CELA and Ecojustice are firmly of the view that both Environment Canada's and the public's capacity to enforce CEPA should be strengthened and that Bill S-212 provides for amendments that will add tools to assist in the removal of barriers to environmental protection actions.

Senator Brown: During your first statement, you used the word "prevent" environmental harm, and I wonder how you can actually prevent it. I understand you can punish it and hope that it will not be repeated, but I do not think the law "prevents." Most of the environmental stuff I have ever seen was accidental to begin with. I wonder about using the language, "prevent," with this. I think it is more an accident, in most cases.

You pointed out some cases about cities that have dumped sewage and I would call that deliberate, because they knew they were doing something wrong. We have seen accidents. Just recently, 5,000 gallons of gasoline was spilled, but it was done in an automobile accident. Is there a distinction between accidental and deliberate?

Ms. Cashin: I think that the preventative aspect of CEPA and prosecutions under it would be deterrents. If a company knows that it can be fined, and if it or its neighbours are regularly fined, prosecuted or found guilty of offences under CEPA, I think it is much more likely that those companies and certain industries will be much more careful about their daily practices.

Some environmental offences are accidents, but some are accidents waiting to happen because of carelessness. Money talks: If you fine companies, prosecute them, and create a stigma, it does make a difference.

Senator Neufeld: I want to go back to "significant" because I am having a little trouble with that word. I am not too sure it should not stay as "significant." The part about having a frivolous charge could even be a large group charging some poor individual who, by accident, did something that has done some environmental harm. However, the ministry, through CEPA, can actually take care of that through fines, if something was done on purpose.
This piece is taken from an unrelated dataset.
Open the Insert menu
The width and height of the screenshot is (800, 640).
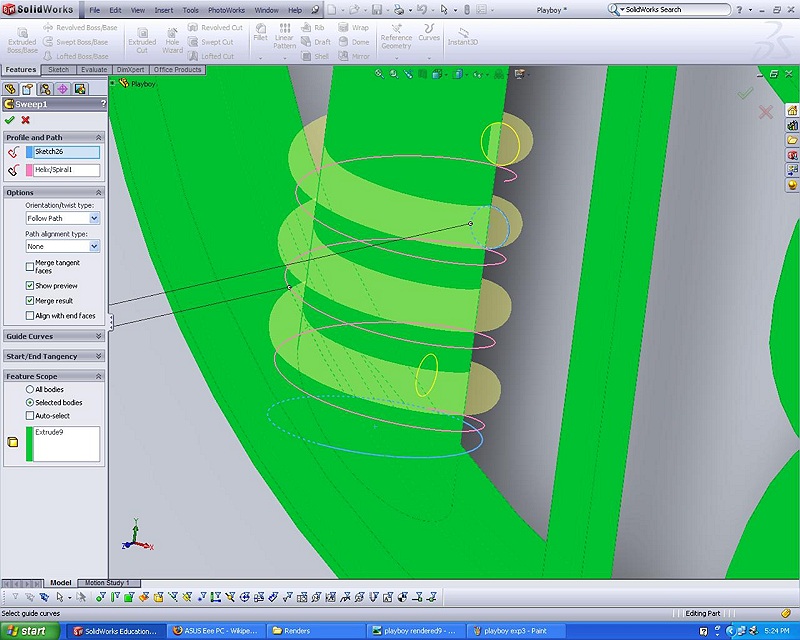point(163,10)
I am almost thinking "significant" means this protects the big guys. I think "significant" actually protects the average person from being charged with something they really did not intend to do but which happened. Who determines what the heck "significant" is? That is difficult. Also, who determines what is not "significant"? How many angels dance on the head of a pin?

You can argue either side, but maybe just give me a little bit more information on why you think that should not be there at all and what the repercussions would be on the individual. Let us remove from our minds big companies with great big pots of money because that is what some people think. Let us think about the individual. Perhaps a farmer is farming alongside urban areas that are intruding into farmland. Someone living there could say, "Hey, I do not like what that farmer is doing and I could charge that farmer." Pretty soon you have harassment of farming.

In British Columbia, we had to bring in a bill, the Farm Practices Protection (Right to Farm) Act, simply because of urban encroachment on farm areas, even though we have the Agricultural Land Commission. You cannot easily get land out of the agricultural land reserve in British Columbia. I can guarantee you that. In fact, it stays about the same as the number of hectares in the agricultural land reserve when it was put in place in the 1970s. That proves that the system stays, but there is still encroachment. Those people that encroach do not like farmers.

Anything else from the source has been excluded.